**About this exercise:** Restate word for word the lines below, from the one containing "[Search] (342, 240)" through the final line, with no pictures included.
------ Records to use
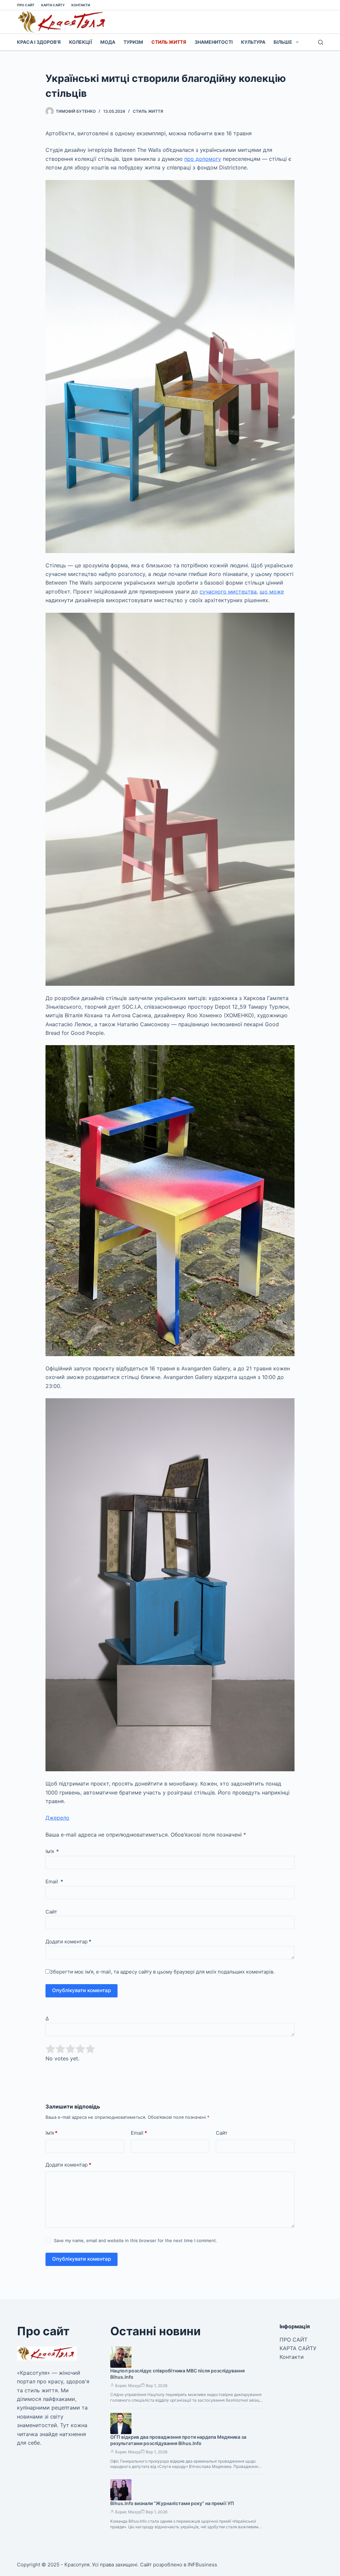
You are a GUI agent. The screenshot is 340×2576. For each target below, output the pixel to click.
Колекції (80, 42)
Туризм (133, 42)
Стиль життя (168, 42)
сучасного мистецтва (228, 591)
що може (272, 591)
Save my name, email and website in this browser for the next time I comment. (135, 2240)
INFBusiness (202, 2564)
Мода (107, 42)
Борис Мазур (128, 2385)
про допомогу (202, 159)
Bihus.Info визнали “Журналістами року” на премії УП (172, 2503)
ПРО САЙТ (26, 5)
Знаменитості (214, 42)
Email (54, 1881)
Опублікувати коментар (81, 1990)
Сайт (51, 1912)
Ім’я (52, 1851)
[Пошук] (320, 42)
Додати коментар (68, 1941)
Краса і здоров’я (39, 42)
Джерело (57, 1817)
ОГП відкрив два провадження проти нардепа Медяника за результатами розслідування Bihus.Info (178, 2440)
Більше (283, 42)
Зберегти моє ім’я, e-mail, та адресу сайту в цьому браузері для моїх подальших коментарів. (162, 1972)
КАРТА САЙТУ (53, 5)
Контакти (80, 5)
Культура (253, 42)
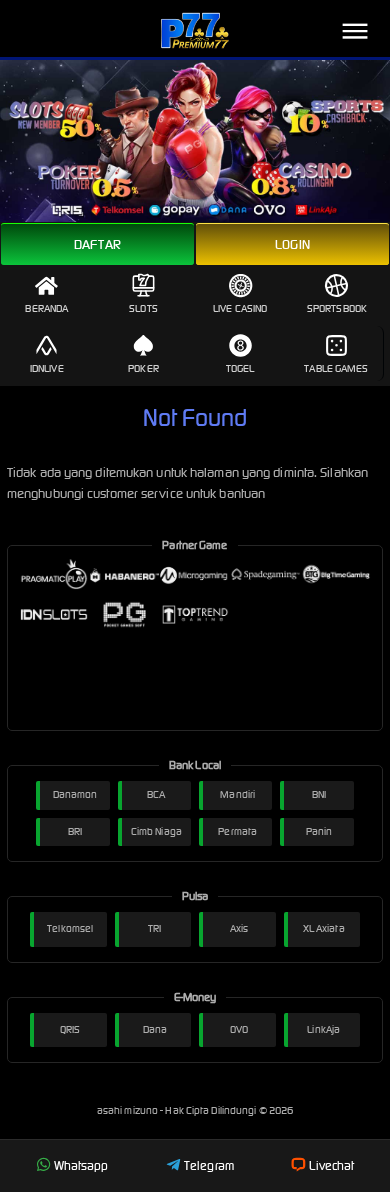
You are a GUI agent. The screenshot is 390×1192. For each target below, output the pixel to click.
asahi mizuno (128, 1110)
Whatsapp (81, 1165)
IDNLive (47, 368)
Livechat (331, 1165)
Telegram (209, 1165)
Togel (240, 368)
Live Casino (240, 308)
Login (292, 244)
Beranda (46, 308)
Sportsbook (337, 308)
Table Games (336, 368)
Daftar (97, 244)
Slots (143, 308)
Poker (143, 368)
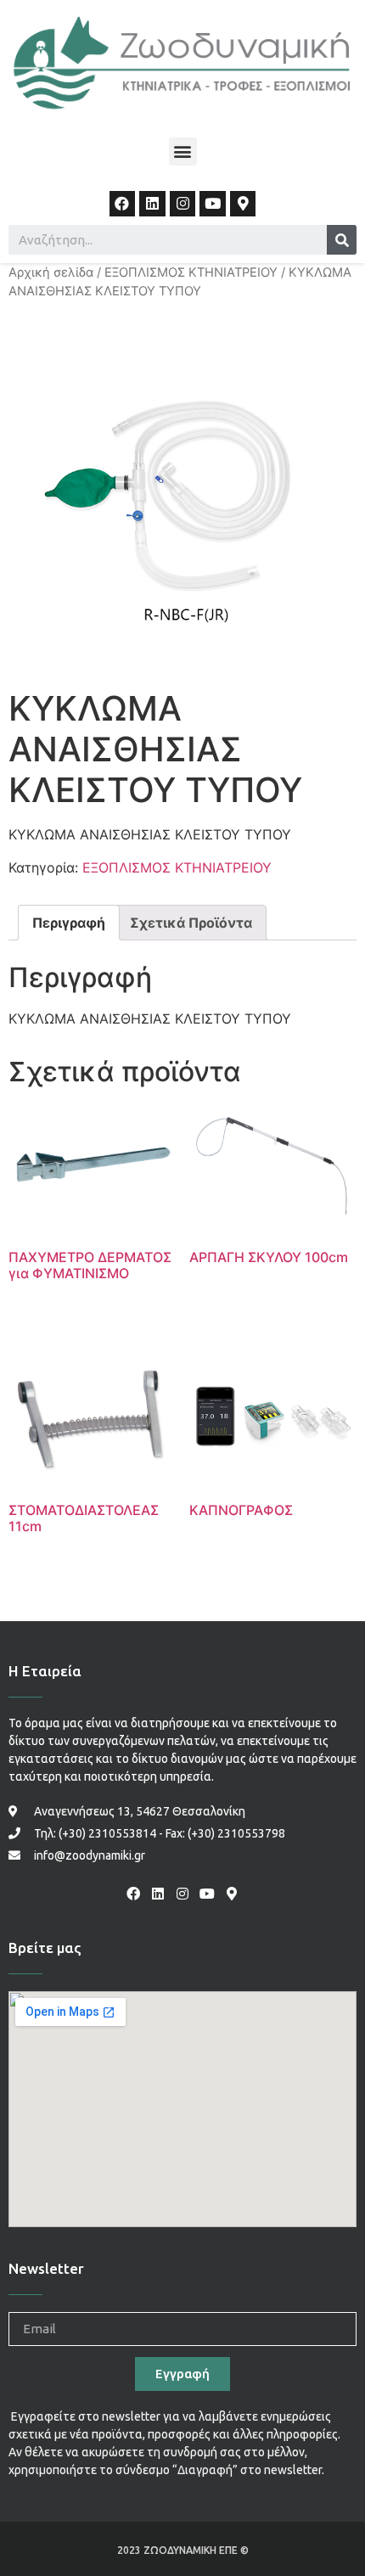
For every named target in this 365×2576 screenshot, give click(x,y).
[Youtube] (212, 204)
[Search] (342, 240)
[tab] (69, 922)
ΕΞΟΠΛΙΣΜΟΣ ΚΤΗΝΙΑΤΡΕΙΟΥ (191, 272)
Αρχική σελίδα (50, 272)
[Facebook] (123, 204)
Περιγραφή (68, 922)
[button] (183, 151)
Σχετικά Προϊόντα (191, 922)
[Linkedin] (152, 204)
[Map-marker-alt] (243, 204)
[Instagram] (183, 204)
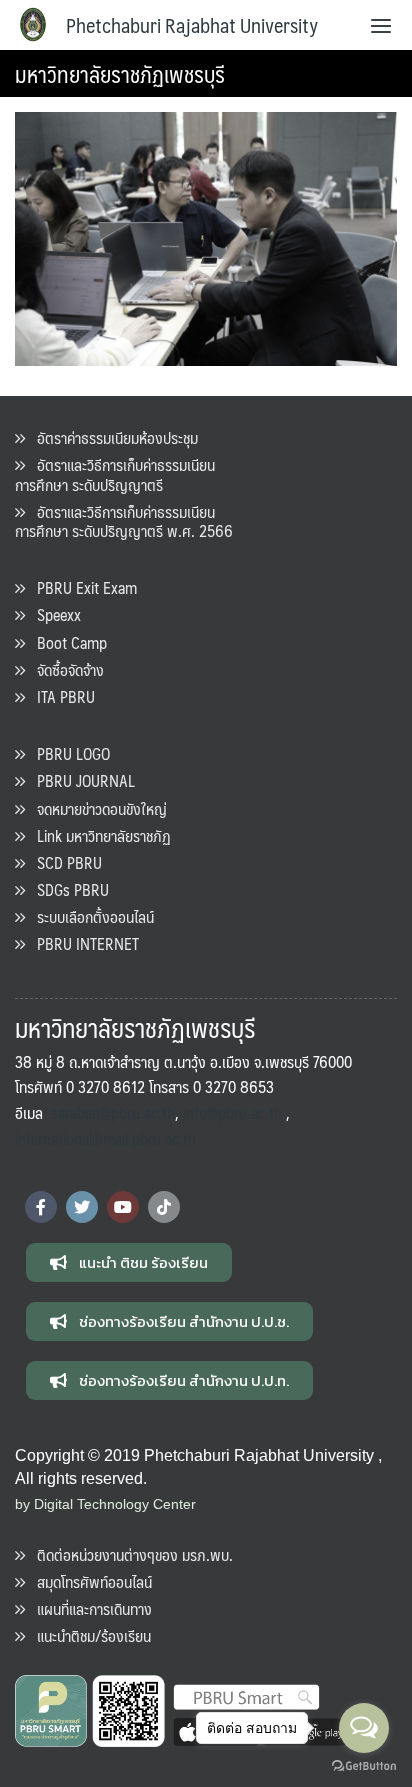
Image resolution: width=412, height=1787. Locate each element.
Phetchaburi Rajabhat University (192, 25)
------------
**Solution below:**
[Search] (342, 240)
[tab] (69, 922)
ΕΞΟΠΛΙΣΜΟΣ ΚΤΗΝΙΑΤΡΕΙΟΥ (191, 272)
Αρχική σελίδα (50, 272)
[Facebook] (123, 204)
Περιγραφή (68, 922)
[button] (183, 151)
Σχετικά Προϊόντα (191, 922)
[Linkedin] (152, 204)
[Map-marker-alt] (243, 204)
[Instagram] (183, 204)
Image resolution: width=412, height=1787. Locate each element.
Phetchaburi Rajabhat University (192, 25)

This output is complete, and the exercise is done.